In the lead up to the 2024 mayoral election, we conducted an audit on the state of skateboarding in San Francisco.
From this work, we produced the document linked here—a series of seven policy recommendations to empower candidates to take a stance on the use of skateboards for transportation and recreation, with implications the use of all "Non-motorized User-propelled Vehicles."
This bill seeks to improve communications, resource allocation and overall efficacy of city infrastructure planning by combining the Municipal Transit Authority and the Department of Public Works into a single agency, thereby ameliorating chronic budgetary concerns and procedural friction which prevent the city from achieving its vision zero goals and being appropriately inclusive in its non-automotive transportation planning.

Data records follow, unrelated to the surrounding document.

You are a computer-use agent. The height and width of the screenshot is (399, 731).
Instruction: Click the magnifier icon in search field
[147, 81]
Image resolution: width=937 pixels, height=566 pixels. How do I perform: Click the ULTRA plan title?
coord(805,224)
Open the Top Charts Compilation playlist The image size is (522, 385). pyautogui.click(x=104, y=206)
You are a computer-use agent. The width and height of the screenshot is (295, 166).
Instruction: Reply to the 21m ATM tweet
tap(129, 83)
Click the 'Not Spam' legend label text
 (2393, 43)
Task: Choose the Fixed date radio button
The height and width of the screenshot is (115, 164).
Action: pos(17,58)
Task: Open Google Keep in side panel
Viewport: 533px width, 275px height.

This bill seeks to create the opportunity for implementation of a ubiquitously accessible sidewalk design throughout the city, promoting commerce and car-free travel, and reducing vehicular violence and carbon emissions by bringing design, construction and maintenance of sidewalks entirely within the jurisdiction of the Municipal Transit Authority.
This bill seeks to reduce the turbulence of common textures and transitions of city infrastructure resulting from non-ADA-compliant engineering, insufficient construction oversight or a combination of the two by updating the city’s standard plans, implementing more rigorous oversight procedures and funding a city-wide compliance program which will bring all existing infrastructure up to the new standards.
This bill seeks to promote mobility and access for users on non-motorized user-propelled vehicles by updating aspects of the Vehicle Code which criminalize riding in business districts, around transit stops and at certain times of day, thereby discouraging their adoption and making their users susceptible to unwarranted interactions with police.
This bill seeks to incentivize and decriminalize non-automotive travel by removing legal barriers to the use of skateboards in public schools, public parks, and along the waterfront, thereby creating a clear path from transportation-focused early-childhood education to lifelong use of skateboards as a low-cost, low-maintenance mobility aid which integrates with, and promotes, walking, biking and transit.
This bill seeks to establish parity in education funding for transportation-focused skateboard instruction, in alignment with funds made available for bicycle and scooter education, in order to support the mobility of people for whom bikes and scooters are not an attainable, affordable, effective or attractive mode, and broaden the cities approach to promoting car-free travel to people of all ages and economic backgrounds.
This bill seeks to establish a minimum level of service for recreational skate facilities, inclusive of site distribution, design and hours of operation, which achieves parity with other recognized activities such as tennis, basketball, soccer and baseball in terms of allotment of space, regularity of maintenance and allocation of funding.